È il 26 luglio 2012. I carabinieri del Nucleo operativo ecologico hanno da poco notificato il decreto di sequestro preventivo senza facoltà d’uso dell’area a caldo dell’Ilva di Taranto firmato dal giudice per le indagini preliminari Patrizia Todisco. La notizia fa in fretta il giro d’Italia e arriva anche alle orecchie delle “parti offese”. Quelle, cioè, ritenute dalla magistratura vittime del disastro ambientale commesso dai vertici aziendali dell’industria tarantina.
Tra questi c’è anche il ministero dell’ambiente guidato da Corrado Clini. La sua prima dichiarazione, però, è quantomeno insolita per una vittima: “Chiederò che il provvedimento di Riesame avvenga con la massima urgenza. La magistratura sta procedendo al sequestro degli impianti e ad altre misure cautelari e l’intenzione del Governo è di sostenere la continuazione delle attività produttive nel sito industriale”. Insomma ricorrere al Riesame per chiedere il dissequestro dei sei reparti e scongiurare il rischio di chiusura dello stabilimento e le conseguenze occupazionali. Parole che sarebbero state normali se dette dai vertici aziendali o dagli operai che difendono il loro posto di lavoro. E invece no, a dirle è stato proprio il ministro dell’Ambiente in un procedimento contro l’azienda accusata di aver devastato l’ambiente tarantino e di aver avvelenato le sostanze alimentari.
La vicenda Ilva diventa un caso nazionale. Il ministro Clini è costretto a scendere a Taranto insieme al ministro dello sviluppo economico Corrado Passera. Le dichiarazioni sulla situazione a Taranto sono innumerevoli. Come quella sul quartiere Tamburi, il più colpito dai veleni dell’industria, che secondo Clini è stato costruito dopo la nascita nel 1965 del VI Centro siderurgico italiano. A smentirlo è, addirittura, Maria Ausiliatrice.
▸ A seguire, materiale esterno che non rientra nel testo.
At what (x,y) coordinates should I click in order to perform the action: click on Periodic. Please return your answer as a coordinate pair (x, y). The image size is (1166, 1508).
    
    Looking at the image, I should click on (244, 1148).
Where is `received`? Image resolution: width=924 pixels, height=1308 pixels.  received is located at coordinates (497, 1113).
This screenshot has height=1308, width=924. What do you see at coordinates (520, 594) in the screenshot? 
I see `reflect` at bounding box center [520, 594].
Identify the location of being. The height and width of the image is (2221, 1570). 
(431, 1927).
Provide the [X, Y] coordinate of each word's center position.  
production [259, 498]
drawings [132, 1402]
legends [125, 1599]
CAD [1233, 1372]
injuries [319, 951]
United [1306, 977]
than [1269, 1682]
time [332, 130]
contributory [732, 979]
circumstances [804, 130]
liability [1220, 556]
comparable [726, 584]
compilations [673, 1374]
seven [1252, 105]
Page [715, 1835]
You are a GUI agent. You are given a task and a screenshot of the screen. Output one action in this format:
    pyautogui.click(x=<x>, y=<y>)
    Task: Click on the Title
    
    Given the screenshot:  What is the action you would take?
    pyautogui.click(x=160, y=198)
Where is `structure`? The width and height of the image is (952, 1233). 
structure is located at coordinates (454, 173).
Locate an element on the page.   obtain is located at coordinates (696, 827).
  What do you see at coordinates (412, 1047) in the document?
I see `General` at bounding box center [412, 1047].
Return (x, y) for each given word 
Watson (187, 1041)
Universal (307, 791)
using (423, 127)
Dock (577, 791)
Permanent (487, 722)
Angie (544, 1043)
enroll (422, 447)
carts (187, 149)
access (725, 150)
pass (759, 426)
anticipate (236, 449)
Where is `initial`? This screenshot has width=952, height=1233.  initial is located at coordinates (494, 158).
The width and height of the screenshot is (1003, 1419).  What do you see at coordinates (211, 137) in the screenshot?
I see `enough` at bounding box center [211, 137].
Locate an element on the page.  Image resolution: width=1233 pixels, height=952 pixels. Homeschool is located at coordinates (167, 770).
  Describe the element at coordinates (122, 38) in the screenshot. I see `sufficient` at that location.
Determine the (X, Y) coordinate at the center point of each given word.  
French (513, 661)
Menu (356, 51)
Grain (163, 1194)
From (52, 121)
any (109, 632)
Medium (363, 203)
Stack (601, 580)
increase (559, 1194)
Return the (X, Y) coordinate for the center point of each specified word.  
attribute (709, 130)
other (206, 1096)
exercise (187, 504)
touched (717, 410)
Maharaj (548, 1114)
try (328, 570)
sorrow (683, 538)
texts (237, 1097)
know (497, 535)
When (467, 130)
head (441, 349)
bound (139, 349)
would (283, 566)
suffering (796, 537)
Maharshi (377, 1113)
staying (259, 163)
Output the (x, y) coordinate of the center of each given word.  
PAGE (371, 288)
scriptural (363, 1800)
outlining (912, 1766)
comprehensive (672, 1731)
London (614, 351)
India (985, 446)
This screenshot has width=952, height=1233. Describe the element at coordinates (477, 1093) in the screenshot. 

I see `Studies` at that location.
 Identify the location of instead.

La statua della Vergine, esposta nella principale via del quartiere Tamburi, è infatti datata 1953. Oltre un decennio prima della nascita dell’Italsider. Il quartiere più inquinato d’Italia, insomma, non è nato dopo la fabbrica.
Lì, come scrivono le maxiperizie epidemiologiche e ambientali, le emissioni della fabbrica generano malattia e morte. Già, le perizie. Anche su queste relazioni Clini dice la sua. Parla di perizie di parte, dimenticando che invece quei documenti sono stati redatti non su mandato della procura, ma su disposizione del gip del Tribunale di Taranto e quindi, sono perizie cosiddette super partes. Quelle relazioni hanno messo nero su bianco la realtà del territorio tarantino. Contengono i dati dello studio sentieri fino al 2008 e descrivono una realtà che mette i brividi.
Su questi dati intervengono Alessandro Marescotti di Peacelink, uno dei leader degli ambientalisti tarantini, e Angelo Bonelli, presidente dei Verdi e consigliere comunale di Taranto. Raccontano che per alcune patologie tumorali in provincia di Taranto nel 2003/2008 c’è stato un aumento del 24%. Ma non solo. I linfomi sono cresciuti del 38% e i mesoteliomi addirittura del 306%. Clini, anche questa volta, interviene. Afferma che “si stanno manipolando con grande spregiudicatezza dati incompleti e si sta creando una pressione sulla popolazione e sulle autorità. Abbiamo bisogno di responsabilità” e dà mandato all’avvocatura dello Stato di querelare Bonelli. Ma i dati non sono incompleti, attendono solo la validazione scientifica che qualche settimana dopo. A presentarli a Taranto è proprio il ministro della salute Renato Balduzzi che conferma i dati degli ambientalisti e smentisce Clini.
L’ultima smentita in ordine di tempo è giunta dal documento conclusivo della commissione parlamentare sull’Ilva di Taranto. Nella relazione si legge che per il ministro (ed ex direttore generale per vent’anni fino alla nomina di Monti) la riapertura dell’Aia era necessaria per le nuove migliori tecnologie disponibili approvate dall’Europa a marzo scorso e per la “novità” dell’emergenza benzo(a)pirene al quartiere Tamburi. Emergenza, spiega invece la commissione, nota già dal 2010. “Quindi, che il ministero indichi questo dato come l’elemento di ‘novità’ che ha determinato la riapertura della procedura Aia è circostanza smentita da quanto è agli atti della Commissione”.